**Problem:** Return, word for word, the stretch of rows from the line containing "Click order number #19" through the line containing "Action: coord(1175,239)", both included.

**Dataset excerpts:**
— BEGIN —

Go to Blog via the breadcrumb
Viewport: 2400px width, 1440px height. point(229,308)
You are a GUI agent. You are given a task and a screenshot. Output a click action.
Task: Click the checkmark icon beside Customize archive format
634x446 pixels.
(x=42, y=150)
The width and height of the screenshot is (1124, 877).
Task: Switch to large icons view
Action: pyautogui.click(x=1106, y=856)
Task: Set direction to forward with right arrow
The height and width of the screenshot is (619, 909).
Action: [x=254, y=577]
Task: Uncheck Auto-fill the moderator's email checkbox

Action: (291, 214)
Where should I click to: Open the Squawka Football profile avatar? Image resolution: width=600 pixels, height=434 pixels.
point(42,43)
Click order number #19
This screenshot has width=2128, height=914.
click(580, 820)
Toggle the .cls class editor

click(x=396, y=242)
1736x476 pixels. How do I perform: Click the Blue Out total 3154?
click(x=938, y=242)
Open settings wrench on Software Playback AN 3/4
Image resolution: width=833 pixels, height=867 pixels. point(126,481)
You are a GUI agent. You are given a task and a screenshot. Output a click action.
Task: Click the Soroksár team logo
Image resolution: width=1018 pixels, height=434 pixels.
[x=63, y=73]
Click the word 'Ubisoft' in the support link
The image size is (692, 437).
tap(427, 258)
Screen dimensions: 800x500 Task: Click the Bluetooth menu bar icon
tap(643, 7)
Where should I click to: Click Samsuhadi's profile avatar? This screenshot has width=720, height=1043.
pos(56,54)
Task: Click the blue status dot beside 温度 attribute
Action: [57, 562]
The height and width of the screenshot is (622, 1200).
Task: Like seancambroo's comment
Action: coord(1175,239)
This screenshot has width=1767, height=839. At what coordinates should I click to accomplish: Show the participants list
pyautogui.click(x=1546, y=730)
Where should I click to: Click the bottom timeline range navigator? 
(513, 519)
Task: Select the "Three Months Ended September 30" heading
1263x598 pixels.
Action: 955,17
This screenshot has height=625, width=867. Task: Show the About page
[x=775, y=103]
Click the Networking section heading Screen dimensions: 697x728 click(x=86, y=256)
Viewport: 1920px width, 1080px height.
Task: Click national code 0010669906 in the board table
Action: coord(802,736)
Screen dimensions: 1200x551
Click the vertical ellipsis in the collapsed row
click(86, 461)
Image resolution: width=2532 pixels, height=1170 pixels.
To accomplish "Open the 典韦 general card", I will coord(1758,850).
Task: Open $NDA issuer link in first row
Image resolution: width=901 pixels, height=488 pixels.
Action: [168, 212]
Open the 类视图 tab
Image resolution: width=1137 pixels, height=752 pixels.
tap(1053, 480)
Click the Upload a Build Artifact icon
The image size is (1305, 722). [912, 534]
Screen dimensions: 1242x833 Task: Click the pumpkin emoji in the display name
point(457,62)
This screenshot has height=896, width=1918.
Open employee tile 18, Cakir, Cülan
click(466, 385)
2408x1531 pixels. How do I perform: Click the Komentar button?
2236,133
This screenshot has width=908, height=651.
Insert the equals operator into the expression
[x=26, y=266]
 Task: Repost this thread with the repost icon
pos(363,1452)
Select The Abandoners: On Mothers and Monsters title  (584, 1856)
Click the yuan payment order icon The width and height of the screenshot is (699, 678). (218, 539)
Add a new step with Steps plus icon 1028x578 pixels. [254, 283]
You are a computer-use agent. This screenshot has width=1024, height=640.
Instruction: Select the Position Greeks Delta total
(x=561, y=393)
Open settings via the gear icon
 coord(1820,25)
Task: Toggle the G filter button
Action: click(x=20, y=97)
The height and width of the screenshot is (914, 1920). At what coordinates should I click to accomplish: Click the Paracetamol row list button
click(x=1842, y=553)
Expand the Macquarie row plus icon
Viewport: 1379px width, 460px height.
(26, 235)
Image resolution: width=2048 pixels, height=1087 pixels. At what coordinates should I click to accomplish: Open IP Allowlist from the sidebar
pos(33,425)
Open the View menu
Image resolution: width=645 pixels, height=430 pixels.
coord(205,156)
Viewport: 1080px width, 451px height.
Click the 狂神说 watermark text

— END —

**Written response:**
Click order number #19
This screenshot has width=2128, height=914.
click(580, 820)
Toggle the .cls class editor

click(x=396, y=242)
1736x476 pixels. How do I perform: Click the Blue Out total 3154?
click(x=938, y=242)
Open settings wrench on Software Playback AN 3/4
Image resolution: width=833 pixels, height=867 pixels. point(126,481)
You are a GUI agent. You are given a task and a screenshot. Output a click action.
Task: Click the Soroksár team logo
Image resolution: width=1018 pixels, height=434 pixels.
[x=63, y=73]
Click the word 'Ubisoft' in the support link
The image size is (692, 437).
tap(427, 258)
Screen dimensions: 800x500 Task: Click the Bluetooth menu bar icon
tap(643, 7)
Where should I click to: Click Samsuhadi's profile avatar? This screenshot has width=720, height=1043.
pos(56,54)
Task: Click the blue status dot beside 温度 attribute
Action: [57, 562]
The height and width of the screenshot is (622, 1200).
Task: Like seancambroo's comment
Action: coord(1175,239)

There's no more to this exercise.